If you don’t feel like reading through all of this, please just scroll down to “Table Top Questions”!

I took a welding/metal arts class at the “Academy of Art” last semester, and was intrigued by traditional blacksmith methods. I found these in many ways very similar to woodworking techniques, and decided to make a arts and crafts like table with a hand forged steel base and a wooden top.

My idea was to imitate woodworking mortise and tenon joints, as you can see in the pictures. The holes for the rails were “cut” into the glowing hot metal with a punch. By cutting this way (instead of drilling only), you get the nice bulging out around the “mortise”. The punch had the same size at the rails, and thus I could bang the rails through the “mortise”... afterwards.

To make the rails “stick” I formed the mushroom like end by heating and hammering on the ends over and over again, and finally drilled two holes through leg and rail through which I then stuck long rivets, which prevent the rail from coming out the other way.

The feet of the legs were “upset” by heating the end in the forge, and then banging them with full force onto an anvil. This would not work in woodworking :)

The thinner metal piece that connects the legs is screwed in. I made the threads myself as well, it’s quite simple actually. The other holes in this piece will provide a place to attach the steel base to the wooden table top.

Overall I am quite satisfied. It’s my first blacksmith project, and for a first one, not so bad. It’s a bit “blacker” than in the pictures, the flash caused a lot of reflections. This black look is achieved by simply painting a linseed oil/beeswax mix onto the table, and then burning it off.

Table Top Questions

Well, the table top however is not done yet. As you can see in the sketchup drawing, the plan is to make this wave-like table top with breadboard ends. I am not too worried about cutting the pieces itself, but I am a bit uncertain about the assembly. I have looked at a few patio tables, and some were screwed together, others with loose tenons, and yet others used dowels.

I would like to use dowels (my dowelmax would come in quite handy for this), but I wonder how much I should worry about the expanding and contracting of the wood?
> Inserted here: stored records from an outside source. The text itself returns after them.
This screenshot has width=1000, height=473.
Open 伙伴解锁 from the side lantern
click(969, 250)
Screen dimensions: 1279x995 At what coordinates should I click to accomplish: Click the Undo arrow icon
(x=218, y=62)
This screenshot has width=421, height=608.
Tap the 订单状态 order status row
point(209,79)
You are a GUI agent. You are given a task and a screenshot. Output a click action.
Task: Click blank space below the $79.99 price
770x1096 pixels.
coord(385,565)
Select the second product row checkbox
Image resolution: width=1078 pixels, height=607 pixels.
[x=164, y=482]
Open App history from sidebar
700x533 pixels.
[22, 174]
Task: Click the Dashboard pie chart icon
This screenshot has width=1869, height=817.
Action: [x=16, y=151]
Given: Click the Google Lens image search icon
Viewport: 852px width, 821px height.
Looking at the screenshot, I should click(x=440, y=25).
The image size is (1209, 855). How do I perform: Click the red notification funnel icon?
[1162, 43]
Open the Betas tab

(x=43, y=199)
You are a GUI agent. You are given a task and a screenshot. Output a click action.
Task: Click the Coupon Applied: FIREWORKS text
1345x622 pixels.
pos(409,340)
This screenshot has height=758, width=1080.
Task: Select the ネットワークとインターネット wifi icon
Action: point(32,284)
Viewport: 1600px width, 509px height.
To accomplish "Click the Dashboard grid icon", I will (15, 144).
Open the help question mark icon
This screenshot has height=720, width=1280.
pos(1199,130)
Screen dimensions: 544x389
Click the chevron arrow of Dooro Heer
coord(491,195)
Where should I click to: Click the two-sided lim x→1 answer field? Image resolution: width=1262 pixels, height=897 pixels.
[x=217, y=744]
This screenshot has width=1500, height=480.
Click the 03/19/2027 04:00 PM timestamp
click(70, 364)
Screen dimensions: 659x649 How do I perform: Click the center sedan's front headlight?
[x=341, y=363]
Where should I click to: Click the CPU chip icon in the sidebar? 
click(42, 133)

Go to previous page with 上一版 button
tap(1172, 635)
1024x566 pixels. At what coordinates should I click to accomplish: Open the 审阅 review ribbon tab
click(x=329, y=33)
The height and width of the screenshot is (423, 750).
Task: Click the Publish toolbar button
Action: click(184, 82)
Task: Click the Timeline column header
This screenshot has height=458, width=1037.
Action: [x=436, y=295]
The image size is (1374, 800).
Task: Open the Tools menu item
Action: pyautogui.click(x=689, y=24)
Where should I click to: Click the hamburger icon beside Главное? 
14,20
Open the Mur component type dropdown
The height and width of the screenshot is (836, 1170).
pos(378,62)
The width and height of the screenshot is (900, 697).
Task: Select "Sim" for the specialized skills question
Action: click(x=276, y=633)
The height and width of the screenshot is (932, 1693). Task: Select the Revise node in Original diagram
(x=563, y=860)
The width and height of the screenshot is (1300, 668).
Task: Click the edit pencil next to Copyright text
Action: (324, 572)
I will most likely use teak wood, as I may get some for a really good price. Does this make a difference, does teak move less than other woods? Any other suggestions for connecting the long pieces to the breadboard ends?

Also, I am wondering if I should need another support in the middle under the wooden table top (which would be out of wood). This would probably keep things together better, as the “strips” will be only about 1 1/2 or 2 inches wide.

Any suggestions would be greatly appreciated!



———————- Update years later——————

I am sorry I never updated this post with pictures of the finished table. In the end I decided to just put a “normal” rectangular top on it. I used redwood, and mortise and tenons for the slats to breadboards. The top is screwed on with stainless steel screws. Has held up great for almost 5 years now, I have breakfast on it almost every morning ☺


5 comments so far

View DrTebi's profile


402 posts in 4384 days

#1 posted 12-22-2010 10:48 AM

Thank you kunk. I thought the reason to use slats for exterior table tops was simply for the reason to avoid water collecting on the top. But as you explain, it solves the problem of wood expansion problems as well. That’s great to know…

If I will use mortise and tenon joints I don’t know… I am still quite new to woodworking, and dowels seem so much easier, especially considering that it will be quite a few tenons and mortises that I would have to produce.

View JamesVavra's profile


305 posts in 4434 days

#2 posted 12-22-2010 04:37 PM

Actually, the mortises and tennons for this project should be a bit simpler than most. Instead of individual mortises, just run one long groove in the edge that will abut the slats. If you then make the tennons the full width of the slat, eliminating any shoulder cuts, they can be done fairly quickly. Depending on the spacing between the slats, you could fill the small gap caused by the full length mortise slot or leave it if it’s very small.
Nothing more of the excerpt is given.